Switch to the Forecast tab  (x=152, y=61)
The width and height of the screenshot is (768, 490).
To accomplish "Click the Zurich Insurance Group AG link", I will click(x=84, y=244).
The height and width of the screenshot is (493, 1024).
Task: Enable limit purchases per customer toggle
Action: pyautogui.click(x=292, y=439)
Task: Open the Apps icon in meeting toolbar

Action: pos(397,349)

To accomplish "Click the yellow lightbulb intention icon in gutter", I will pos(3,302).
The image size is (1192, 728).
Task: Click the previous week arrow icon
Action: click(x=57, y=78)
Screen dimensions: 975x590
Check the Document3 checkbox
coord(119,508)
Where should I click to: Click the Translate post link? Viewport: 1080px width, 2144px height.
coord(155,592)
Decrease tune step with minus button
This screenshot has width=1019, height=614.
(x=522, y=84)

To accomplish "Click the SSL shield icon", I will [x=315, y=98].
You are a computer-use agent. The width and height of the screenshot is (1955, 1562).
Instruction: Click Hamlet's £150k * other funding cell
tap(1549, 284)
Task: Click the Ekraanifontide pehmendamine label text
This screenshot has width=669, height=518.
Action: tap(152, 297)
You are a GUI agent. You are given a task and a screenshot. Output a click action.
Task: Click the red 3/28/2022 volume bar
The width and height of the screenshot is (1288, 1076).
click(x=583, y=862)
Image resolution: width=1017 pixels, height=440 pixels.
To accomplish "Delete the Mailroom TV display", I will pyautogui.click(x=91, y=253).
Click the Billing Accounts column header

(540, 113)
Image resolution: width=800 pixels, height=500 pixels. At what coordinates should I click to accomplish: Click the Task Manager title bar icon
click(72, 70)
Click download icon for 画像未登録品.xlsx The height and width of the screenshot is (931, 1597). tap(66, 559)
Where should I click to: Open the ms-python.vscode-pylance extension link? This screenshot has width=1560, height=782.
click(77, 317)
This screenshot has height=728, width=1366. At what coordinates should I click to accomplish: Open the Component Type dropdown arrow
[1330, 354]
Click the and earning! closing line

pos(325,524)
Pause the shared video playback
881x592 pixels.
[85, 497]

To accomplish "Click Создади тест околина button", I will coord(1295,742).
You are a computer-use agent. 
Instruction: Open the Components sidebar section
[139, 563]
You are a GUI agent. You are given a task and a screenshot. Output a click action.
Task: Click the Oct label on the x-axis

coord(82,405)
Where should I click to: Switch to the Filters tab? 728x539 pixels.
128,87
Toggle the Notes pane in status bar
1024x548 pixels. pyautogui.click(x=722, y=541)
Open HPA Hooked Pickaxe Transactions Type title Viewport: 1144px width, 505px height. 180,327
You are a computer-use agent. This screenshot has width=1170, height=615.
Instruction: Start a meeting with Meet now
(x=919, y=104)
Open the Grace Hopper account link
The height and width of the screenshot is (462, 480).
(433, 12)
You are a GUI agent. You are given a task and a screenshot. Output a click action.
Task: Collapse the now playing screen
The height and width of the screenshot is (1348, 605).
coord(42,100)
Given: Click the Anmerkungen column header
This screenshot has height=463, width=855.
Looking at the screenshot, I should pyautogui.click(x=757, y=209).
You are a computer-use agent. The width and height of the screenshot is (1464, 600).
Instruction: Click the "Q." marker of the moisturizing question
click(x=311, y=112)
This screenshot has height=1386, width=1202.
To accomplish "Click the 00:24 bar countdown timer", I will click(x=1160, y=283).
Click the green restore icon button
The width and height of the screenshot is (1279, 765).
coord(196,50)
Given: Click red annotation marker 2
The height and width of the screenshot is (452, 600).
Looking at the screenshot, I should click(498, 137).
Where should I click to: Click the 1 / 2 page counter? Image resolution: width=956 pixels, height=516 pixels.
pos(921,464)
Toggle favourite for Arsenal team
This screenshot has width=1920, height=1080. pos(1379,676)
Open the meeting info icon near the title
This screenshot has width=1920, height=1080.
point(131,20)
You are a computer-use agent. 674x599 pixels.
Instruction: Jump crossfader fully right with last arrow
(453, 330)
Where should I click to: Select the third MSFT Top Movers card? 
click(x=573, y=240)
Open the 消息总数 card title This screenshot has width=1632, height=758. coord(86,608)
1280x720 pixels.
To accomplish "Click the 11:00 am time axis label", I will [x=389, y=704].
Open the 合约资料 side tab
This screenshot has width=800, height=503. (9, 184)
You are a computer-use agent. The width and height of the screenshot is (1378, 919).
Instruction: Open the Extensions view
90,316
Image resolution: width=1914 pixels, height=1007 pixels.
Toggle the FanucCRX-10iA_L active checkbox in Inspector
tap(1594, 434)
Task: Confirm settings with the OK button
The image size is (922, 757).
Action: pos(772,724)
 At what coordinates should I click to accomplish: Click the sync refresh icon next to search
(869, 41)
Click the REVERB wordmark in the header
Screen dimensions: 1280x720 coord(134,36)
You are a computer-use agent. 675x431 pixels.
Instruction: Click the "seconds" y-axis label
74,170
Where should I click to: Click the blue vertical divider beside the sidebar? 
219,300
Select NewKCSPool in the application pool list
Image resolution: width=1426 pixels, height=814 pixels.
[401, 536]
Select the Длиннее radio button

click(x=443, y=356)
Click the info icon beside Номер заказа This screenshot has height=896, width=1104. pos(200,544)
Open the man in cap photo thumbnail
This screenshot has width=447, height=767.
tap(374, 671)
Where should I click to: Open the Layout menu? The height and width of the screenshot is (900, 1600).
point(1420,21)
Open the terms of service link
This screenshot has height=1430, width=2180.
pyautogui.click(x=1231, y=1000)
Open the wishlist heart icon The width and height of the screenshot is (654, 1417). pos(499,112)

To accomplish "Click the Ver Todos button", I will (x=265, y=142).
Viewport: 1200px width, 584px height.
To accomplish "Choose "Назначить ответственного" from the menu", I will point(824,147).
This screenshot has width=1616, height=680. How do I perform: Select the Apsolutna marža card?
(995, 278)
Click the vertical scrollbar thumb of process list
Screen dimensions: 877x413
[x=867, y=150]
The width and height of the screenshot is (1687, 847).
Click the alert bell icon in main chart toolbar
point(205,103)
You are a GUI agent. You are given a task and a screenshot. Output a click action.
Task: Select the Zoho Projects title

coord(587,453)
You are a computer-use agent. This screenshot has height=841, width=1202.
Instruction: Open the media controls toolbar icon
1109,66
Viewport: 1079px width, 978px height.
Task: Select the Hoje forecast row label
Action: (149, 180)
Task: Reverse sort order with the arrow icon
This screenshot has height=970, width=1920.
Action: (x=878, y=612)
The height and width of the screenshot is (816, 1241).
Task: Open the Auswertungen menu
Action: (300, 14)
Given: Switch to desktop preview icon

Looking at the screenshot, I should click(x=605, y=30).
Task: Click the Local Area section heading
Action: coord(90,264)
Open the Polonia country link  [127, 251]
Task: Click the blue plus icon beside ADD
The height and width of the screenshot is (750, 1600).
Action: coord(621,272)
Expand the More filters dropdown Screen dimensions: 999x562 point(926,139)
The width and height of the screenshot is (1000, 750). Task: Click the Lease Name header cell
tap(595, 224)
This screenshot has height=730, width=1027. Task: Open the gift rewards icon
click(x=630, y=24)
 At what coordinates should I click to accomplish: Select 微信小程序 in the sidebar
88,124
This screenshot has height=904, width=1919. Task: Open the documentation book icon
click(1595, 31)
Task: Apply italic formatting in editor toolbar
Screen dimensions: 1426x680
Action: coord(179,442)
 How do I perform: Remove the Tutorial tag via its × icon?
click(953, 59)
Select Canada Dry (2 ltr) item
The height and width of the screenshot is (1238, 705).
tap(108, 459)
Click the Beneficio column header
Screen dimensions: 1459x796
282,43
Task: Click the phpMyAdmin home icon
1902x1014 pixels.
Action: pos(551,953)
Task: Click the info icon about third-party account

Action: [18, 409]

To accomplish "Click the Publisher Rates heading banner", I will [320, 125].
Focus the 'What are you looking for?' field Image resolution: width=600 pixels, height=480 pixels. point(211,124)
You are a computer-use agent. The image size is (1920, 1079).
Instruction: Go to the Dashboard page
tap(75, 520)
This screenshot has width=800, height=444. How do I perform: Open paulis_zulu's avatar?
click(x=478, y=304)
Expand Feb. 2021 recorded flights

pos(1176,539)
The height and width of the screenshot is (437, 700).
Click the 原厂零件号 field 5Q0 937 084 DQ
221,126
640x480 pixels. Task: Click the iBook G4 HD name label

..........

# HOW TO COMPLETE THIS TASK
When you reach the line containing "Click the and earning! closing line" in the data above, start copying exactly, and stop after the line containing "Open the Grace Hopper account link".

# YOUR RESPONSE
Click the and earning! closing line

pos(325,524)
Pause the shared video playback
881x592 pixels.
[85, 497]

To accomplish "Click Создади тест околина button", I will coord(1295,742).
You are a computer-use agent. 
Instruction: Open the Components sidebar section
[139, 563]
You are a GUI agent. You are given a task and a screenshot. Output a click action.
Task: Click the Oct label on the x-axis

coord(82,405)
Where should I click to: Switch to the Filters tab? 728x539 pixels.
128,87
Toggle the Notes pane in status bar
1024x548 pixels. pyautogui.click(x=722, y=541)
Open HPA Hooked Pickaxe Transactions Type title Viewport: 1144px width, 505px height. 180,327
You are a computer-use agent. This screenshot has width=1170, height=615.
Instruction: Start a meeting with Meet now
(x=919, y=104)
Open the Grace Hopper account link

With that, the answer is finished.